Assigned task: The data below holds the lines to copy: everything from the line containing "Click the brown color swatch" to the line containing "453x460 pixels.", both ends included, set down exactly.

Excerpted data:
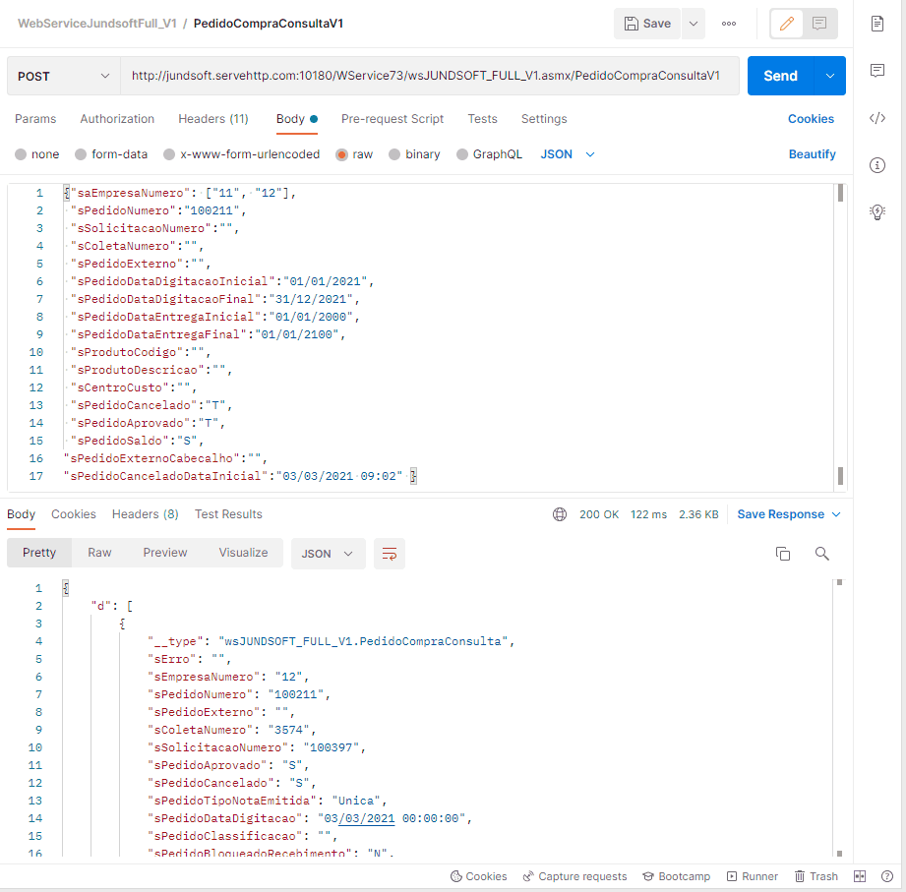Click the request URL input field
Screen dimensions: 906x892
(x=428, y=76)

---

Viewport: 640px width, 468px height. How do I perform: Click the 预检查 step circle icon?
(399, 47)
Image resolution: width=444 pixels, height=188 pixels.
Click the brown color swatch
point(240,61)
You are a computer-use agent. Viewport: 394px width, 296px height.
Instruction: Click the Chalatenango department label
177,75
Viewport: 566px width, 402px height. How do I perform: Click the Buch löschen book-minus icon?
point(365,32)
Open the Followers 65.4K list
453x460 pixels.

The completed task:
Click the brown color swatch
point(240,61)
You are a computer-use agent. Viewport: 394px width, 296px height.
Instruction: Click the Chalatenango department label
177,75
Viewport: 566px width, 402px height. How do I perform: Click the Buch löschen book-minus icon?
point(365,32)
Open the Followers 65.4K list
453x460 pixels.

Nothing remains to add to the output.